↓
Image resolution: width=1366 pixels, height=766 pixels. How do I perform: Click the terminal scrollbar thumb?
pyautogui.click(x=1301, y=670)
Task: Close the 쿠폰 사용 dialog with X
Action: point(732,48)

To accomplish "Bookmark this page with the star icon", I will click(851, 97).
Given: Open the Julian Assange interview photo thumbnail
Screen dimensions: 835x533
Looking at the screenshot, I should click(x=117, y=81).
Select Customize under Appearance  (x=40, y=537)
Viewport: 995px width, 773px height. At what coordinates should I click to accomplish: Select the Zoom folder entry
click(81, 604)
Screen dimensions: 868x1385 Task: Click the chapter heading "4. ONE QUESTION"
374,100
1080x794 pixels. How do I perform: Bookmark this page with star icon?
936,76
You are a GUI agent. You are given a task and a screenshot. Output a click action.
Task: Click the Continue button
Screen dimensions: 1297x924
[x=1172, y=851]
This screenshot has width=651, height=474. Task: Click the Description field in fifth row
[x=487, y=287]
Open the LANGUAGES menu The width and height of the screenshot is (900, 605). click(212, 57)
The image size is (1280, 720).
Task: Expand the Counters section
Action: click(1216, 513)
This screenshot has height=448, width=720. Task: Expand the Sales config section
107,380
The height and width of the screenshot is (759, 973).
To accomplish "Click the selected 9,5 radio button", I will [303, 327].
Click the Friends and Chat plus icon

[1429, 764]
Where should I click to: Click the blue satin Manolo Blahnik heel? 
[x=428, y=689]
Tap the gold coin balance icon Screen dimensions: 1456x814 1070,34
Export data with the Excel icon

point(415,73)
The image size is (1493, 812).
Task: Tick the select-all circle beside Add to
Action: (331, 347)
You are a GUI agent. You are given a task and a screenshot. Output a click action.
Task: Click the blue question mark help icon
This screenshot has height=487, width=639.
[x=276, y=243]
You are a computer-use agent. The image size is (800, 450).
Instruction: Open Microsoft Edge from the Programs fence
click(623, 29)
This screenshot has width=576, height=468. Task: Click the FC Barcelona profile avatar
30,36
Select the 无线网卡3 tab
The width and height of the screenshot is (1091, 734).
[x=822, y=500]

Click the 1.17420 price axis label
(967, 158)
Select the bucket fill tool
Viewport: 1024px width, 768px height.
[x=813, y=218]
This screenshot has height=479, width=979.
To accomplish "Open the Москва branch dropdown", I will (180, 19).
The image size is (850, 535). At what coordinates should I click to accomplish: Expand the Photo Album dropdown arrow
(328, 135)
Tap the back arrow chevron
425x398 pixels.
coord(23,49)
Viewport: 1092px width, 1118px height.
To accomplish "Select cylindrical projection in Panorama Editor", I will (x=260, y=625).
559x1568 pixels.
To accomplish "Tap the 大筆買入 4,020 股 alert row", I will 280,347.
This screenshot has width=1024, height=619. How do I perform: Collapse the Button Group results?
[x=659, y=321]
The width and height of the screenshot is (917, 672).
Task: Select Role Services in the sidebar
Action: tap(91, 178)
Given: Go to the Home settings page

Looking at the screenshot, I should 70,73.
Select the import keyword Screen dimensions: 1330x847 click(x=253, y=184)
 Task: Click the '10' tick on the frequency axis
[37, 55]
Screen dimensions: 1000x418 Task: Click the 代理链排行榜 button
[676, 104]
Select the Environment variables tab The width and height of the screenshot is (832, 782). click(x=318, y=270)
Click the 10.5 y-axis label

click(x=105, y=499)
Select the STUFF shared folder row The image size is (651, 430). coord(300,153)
↑
Work to do: Copy all of the material above word for word, keeping every line as it is.

Answer below:
Image resolution: width=1366 pixels, height=766 pixels. How do I perform: Click the terminal scrollbar thumb?
pyautogui.click(x=1301, y=670)
Task: Close the 쿠폰 사용 dialog with X
Action: point(732,48)

To accomplish "Bookmark this page with the star icon", I will click(851, 97).
Given: Open the Julian Assange interview photo thumbnail
Screen dimensions: 835x533
Looking at the screenshot, I should click(x=117, y=81).
Select Customize under Appearance  (x=40, y=537)
Viewport: 995px width, 773px height. At what coordinates should I click to accomplish: Select the Zoom folder entry
click(81, 604)
Screen dimensions: 868x1385 Task: Click the chapter heading "4. ONE QUESTION"
374,100
1080x794 pixels. How do I perform: Bookmark this page with star icon?
936,76
You are a GUI agent. You are given a task and a screenshot. Output a click action.
Task: Click the Continue button
Screen dimensions: 1297x924
[x=1172, y=851]
This screenshot has width=651, height=474. Task: Click the Description field in fifth row
[x=487, y=287]
Open the LANGUAGES menu The width and height of the screenshot is (900, 605). click(212, 57)
The image size is (1280, 720).
Task: Expand the Counters section
Action: click(1216, 513)
This screenshot has height=448, width=720. Task: Expand the Sales config section
107,380
The height and width of the screenshot is (759, 973).
To accomplish "Click the selected 9,5 radio button", I will [303, 327].
Click the Friends and Chat plus icon

[1429, 764]
Where should I click to: Click the blue satin Manolo Blahnik heel? 
[x=428, y=689]
Tap the gold coin balance icon Screen dimensions: 1456x814 1070,34
Export data with the Excel icon

point(415,73)
The image size is (1493, 812).
Task: Tick the select-all circle beside Add to
Action: (331, 347)
You are a GUI agent. You are given a task and a screenshot. Output a click action.
Task: Click the blue question mark help icon
This screenshot has height=487, width=639.
[x=276, y=243]
You are a computer-use agent. The image size is (800, 450).
Instruction: Open Microsoft Edge from the Programs fence
click(623, 29)
This screenshot has width=576, height=468. Task: Click the FC Barcelona profile avatar
30,36
Select the 无线网卡3 tab
The width and height of the screenshot is (1091, 734).
[x=822, y=500]

Click the 1.17420 price axis label
(967, 158)
Select the bucket fill tool
Viewport: 1024px width, 768px height.
[x=813, y=218]
This screenshot has height=479, width=979.
To accomplish "Open the Москва branch dropdown", I will (180, 19).
The image size is (850, 535). At what coordinates should I click to accomplish: Expand the Photo Album dropdown arrow
(328, 135)
Tap the back arrow chevron
425x398 pixels.
coord(23,49)
Viewport: 1092px width, 1118px height.
To accomplish "Select cylindrical projection in Panorama Editor", I will (x=260, y=625).
559x1568 pixels.
To accomplish "Tap the 大筆買入 4,020 股 alert row", I will 280,347.
This screenshot has width=1024, height=619. How do I perform: Collapse the Button Group results?
[x=659, y=321]
The width and height of the screenshot is (917, 672).
Task: Select Role Services in the sidebar
Action: tap(91, 178)
Given: Go to the Home settings page

Looking at the screenshot, I should 70,73.
Select the import keyword Screen dimensions: 1330x847 click(x=253, y=184)
 Task: Click the '10' tick on the frequency axis
[37, 55]
Screen dimensions: 1000x418 Task: Click the 代理链排行榜 button
[676, 104]
Select the Environment variables tab The width and height of the screenshot is (832, 782). click(x=318, y=270)
Click the 10.5 y-axis label

click(x=105, y=499)
Select the STUFF shared folder row The image size is (651, 430). coord(300,153)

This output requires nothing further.